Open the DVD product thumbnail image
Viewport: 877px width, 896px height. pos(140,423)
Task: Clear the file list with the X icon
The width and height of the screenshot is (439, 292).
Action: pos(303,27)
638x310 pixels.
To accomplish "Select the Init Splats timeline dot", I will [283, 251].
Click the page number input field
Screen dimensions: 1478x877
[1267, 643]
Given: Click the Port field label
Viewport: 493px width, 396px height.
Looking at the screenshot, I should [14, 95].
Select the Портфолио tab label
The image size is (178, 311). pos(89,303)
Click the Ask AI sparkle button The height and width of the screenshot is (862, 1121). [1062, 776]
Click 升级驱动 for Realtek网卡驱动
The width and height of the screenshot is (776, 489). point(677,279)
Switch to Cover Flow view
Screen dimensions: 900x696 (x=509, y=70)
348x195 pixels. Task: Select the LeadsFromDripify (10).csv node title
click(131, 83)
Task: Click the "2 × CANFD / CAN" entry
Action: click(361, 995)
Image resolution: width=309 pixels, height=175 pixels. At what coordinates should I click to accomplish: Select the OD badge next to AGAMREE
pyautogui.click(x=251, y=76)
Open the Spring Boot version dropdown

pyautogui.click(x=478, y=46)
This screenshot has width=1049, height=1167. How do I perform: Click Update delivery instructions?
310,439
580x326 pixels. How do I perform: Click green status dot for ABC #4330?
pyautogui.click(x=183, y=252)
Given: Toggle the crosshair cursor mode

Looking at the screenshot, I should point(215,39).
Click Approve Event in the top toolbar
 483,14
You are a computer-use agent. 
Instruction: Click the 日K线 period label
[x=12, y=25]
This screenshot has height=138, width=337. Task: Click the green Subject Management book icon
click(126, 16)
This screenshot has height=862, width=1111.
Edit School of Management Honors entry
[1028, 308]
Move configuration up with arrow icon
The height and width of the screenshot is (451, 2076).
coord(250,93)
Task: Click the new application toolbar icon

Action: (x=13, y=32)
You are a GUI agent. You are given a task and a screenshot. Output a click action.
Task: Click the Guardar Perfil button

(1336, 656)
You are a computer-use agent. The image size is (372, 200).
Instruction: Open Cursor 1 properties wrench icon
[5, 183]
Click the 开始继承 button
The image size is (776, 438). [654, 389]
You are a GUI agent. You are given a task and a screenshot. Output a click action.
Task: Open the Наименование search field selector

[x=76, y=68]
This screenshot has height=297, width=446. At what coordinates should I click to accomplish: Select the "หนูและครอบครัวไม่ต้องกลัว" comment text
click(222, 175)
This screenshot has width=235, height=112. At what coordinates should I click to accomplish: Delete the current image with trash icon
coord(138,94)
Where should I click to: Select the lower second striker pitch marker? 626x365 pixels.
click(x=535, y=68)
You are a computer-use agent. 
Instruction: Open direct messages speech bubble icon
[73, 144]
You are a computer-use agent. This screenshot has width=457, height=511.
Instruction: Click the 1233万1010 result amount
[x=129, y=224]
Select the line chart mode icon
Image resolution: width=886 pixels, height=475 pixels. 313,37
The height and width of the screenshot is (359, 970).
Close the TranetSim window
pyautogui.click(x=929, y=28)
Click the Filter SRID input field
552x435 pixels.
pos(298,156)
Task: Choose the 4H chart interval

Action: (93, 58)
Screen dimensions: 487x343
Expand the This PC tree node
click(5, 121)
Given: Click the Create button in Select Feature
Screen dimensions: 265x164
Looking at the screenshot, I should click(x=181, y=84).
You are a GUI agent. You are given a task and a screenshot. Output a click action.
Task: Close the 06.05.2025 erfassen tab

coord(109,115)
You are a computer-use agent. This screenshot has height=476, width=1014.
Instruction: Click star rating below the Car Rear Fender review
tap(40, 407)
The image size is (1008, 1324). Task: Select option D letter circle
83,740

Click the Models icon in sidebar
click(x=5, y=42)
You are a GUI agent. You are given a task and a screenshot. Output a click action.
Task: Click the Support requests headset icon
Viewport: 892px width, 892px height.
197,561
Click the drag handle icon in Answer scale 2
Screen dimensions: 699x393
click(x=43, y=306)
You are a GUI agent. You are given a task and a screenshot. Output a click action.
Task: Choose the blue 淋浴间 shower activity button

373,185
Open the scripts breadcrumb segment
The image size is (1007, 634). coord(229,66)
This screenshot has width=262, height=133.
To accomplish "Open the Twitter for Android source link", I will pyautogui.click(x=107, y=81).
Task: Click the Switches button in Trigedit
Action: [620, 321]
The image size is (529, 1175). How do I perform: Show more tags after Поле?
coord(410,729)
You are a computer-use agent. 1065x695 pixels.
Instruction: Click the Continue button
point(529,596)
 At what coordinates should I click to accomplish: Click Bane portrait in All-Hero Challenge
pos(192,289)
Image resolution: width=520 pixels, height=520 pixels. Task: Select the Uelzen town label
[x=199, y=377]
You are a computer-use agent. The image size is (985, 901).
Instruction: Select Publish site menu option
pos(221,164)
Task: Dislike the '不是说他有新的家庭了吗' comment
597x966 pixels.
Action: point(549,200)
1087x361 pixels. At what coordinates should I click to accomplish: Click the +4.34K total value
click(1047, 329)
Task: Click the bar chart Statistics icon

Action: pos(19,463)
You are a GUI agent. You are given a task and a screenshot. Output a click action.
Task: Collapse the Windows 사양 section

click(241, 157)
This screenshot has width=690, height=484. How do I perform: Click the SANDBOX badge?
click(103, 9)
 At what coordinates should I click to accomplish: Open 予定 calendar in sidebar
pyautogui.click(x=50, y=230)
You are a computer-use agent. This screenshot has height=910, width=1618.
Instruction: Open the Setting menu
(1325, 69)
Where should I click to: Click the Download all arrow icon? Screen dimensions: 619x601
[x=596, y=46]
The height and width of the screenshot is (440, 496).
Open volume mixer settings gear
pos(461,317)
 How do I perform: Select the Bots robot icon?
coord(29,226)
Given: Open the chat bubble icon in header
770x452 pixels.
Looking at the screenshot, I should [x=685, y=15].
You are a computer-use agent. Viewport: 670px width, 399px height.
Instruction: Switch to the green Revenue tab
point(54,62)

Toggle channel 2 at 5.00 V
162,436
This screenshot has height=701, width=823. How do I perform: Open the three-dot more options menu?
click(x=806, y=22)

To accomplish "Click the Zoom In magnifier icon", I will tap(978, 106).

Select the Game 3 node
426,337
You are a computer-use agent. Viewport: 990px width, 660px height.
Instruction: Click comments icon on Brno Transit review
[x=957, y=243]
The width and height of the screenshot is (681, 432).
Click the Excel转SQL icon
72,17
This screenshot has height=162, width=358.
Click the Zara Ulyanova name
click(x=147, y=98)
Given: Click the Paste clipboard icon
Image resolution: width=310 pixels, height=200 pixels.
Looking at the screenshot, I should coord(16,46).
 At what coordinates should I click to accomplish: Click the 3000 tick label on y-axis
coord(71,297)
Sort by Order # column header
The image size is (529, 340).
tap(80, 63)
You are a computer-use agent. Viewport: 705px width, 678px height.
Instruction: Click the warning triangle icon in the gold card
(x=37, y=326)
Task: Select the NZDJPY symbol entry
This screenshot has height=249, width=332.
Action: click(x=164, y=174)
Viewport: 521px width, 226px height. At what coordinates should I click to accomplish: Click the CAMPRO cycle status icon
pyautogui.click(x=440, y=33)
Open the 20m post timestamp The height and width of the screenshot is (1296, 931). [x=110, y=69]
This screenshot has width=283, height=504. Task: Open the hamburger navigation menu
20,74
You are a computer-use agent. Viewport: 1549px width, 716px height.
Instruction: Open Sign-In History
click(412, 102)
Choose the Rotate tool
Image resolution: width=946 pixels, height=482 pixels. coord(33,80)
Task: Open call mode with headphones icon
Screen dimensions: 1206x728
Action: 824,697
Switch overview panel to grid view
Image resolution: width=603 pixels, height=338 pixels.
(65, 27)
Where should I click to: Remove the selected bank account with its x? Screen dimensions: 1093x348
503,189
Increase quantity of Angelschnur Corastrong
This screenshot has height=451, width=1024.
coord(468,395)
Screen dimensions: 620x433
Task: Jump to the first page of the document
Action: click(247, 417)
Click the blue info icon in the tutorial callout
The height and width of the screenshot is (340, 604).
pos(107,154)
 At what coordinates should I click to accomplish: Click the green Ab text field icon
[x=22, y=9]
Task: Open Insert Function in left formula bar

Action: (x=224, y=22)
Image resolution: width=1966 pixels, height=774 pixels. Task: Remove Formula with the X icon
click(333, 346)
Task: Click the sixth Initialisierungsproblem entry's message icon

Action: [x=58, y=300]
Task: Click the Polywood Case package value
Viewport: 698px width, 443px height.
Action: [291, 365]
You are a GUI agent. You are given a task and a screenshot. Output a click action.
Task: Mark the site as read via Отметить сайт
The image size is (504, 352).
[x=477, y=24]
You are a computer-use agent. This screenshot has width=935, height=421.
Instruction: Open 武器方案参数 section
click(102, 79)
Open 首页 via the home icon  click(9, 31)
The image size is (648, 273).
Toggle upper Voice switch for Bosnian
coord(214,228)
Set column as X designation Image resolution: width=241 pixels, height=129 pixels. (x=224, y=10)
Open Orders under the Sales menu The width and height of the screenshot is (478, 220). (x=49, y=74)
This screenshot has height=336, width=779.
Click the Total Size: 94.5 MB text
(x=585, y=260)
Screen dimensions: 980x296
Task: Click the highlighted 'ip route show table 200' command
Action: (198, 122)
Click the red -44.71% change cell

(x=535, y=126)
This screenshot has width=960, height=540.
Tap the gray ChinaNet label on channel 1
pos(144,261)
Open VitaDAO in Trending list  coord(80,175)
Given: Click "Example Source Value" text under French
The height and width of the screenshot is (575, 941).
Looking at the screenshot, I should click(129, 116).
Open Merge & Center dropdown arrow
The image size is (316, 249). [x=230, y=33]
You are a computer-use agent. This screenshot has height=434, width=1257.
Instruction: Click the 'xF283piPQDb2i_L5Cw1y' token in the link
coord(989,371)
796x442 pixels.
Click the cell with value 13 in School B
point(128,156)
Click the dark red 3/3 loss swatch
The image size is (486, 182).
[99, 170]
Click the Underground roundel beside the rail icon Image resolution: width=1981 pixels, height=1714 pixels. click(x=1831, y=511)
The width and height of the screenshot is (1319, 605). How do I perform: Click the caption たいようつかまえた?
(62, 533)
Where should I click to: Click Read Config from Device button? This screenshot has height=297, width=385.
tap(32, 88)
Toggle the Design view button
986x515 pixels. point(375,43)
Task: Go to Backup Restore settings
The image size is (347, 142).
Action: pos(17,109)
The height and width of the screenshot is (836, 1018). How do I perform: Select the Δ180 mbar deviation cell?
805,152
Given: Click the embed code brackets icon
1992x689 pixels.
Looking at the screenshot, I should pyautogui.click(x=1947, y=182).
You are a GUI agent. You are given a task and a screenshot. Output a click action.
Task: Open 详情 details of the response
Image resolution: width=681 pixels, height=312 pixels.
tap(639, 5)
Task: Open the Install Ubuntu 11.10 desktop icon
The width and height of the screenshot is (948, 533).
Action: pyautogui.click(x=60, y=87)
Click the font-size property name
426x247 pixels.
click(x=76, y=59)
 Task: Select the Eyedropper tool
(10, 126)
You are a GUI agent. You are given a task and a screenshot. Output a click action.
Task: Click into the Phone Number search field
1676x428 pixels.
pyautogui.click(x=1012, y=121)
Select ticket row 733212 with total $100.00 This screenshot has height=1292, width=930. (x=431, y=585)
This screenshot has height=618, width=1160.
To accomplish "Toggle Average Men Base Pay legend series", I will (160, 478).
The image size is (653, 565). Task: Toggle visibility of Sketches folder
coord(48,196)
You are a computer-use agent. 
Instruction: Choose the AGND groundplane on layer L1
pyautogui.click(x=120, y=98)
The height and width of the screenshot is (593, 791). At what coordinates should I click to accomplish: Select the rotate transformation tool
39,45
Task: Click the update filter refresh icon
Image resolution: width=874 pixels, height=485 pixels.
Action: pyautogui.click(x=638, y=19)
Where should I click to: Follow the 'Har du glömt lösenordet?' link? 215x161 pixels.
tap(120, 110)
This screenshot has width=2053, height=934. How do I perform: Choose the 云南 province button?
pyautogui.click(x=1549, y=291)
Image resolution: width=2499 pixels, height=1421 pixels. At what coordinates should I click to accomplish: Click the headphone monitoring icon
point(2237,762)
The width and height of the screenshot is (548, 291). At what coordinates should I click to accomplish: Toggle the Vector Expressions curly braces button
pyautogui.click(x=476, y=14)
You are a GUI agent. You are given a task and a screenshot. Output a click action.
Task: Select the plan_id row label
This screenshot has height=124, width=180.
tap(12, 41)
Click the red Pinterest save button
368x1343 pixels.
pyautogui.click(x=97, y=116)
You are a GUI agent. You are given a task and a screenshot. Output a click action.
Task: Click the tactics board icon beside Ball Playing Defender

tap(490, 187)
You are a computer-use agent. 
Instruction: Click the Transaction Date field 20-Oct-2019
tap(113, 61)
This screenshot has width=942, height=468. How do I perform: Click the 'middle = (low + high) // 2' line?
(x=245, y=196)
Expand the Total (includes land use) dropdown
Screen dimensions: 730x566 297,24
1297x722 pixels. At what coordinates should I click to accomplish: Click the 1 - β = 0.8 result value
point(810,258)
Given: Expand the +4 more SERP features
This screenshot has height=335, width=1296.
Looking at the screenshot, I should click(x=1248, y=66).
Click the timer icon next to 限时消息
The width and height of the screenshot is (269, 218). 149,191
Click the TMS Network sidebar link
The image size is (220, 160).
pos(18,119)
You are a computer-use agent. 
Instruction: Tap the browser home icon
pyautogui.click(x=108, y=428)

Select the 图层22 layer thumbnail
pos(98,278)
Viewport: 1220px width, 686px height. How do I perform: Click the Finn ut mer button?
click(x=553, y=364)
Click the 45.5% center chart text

|---|

# WORK TO COMPLETE
The answer must consist of every line from the entries above that contains the string "list".

# SOLUTION BELOW
Task: Clear the file list with the X icon
Open VitaDAO in Trending list  coord(80,175)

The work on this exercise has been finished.